We won some big things tonight. We don’t know if we lost Georgia, but Stacey Abrams overperformed compared to past Dem gubernatorial candidates since 2002. She needs to stay in this fight. Gillum also overperformed across Florida for a Democratic gubernatorial candidate. He needs to stay in this fight, too. Not our dream day here but we both have given the Southern GOP a run for their money tonight. 

I want to see if we break one or two GOP supermajorities in Atlanta tonight. #TeamValerie didn’t win tonight but we’re already planning for 2020. The Eagle’s Landing secession failed. And CD-06 and CD-07 look insanely close. 

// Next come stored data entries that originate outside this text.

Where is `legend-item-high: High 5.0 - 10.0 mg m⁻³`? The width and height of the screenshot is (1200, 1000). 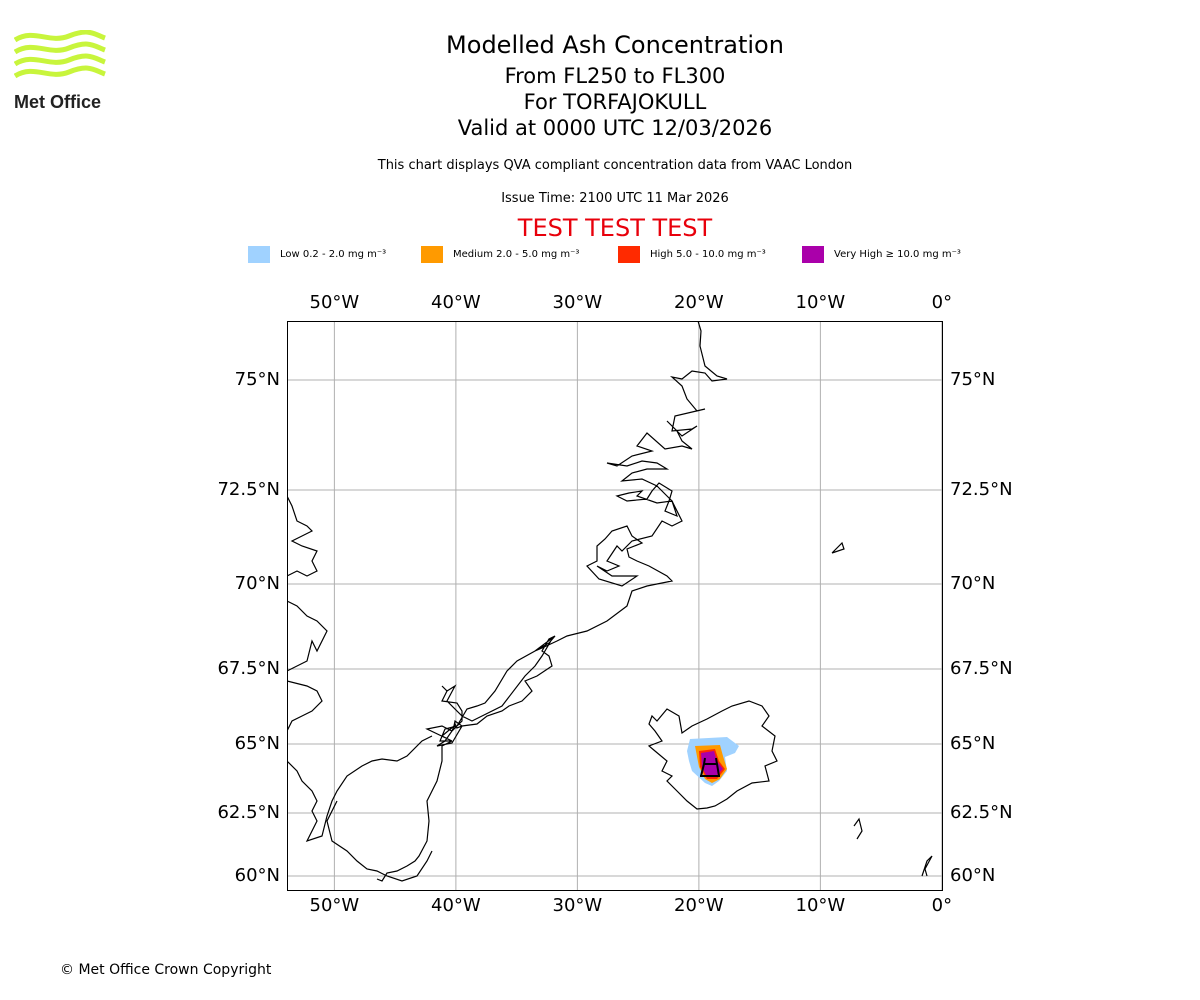 legend-item-high: High 5.0 - 10.0 mg m⁻³ is located at coordinates (692, 254).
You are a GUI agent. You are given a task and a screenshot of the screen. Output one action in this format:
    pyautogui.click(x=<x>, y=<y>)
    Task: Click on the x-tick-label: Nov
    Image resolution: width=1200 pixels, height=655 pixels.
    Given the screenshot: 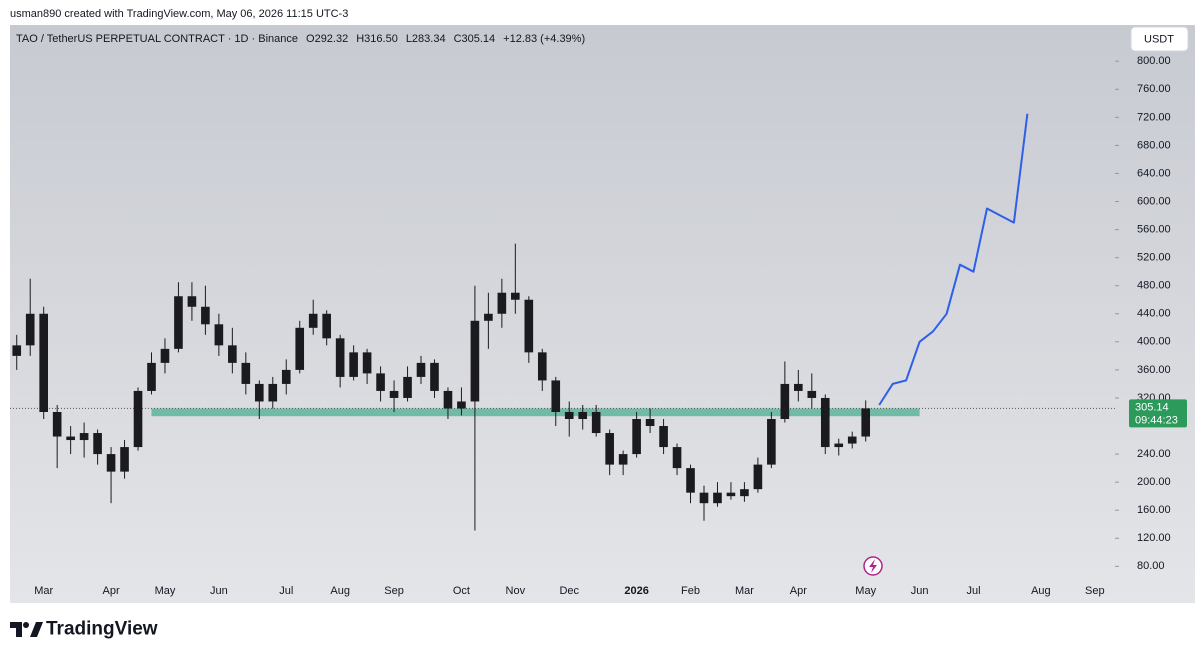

But progressive victories abound all across the nation, and I’m not talking about the U.S. House. My favorite ballot initiatives right now – Amendment A in Colorado, Amendment 4 in Florida, Amendment 2 and Prop B in Missouri, Question 3 in Massachusetts – all won. Nonpartisan redistricting initiatives are winning in four states, Medicaid expansion is winning, marijuana is winning, automatic and same-day voter registration are winning, minimum wage increases are winning. And most of the North Carolina GOP’s ballot question power grabs went down in defeat. 

We also flipped several governorships tonight, giving us a somewhat stronger state-executive hand in redistricting for 2020. 

So tonight, we’ve made several progressive changes which will impact the future of the country in the longer term.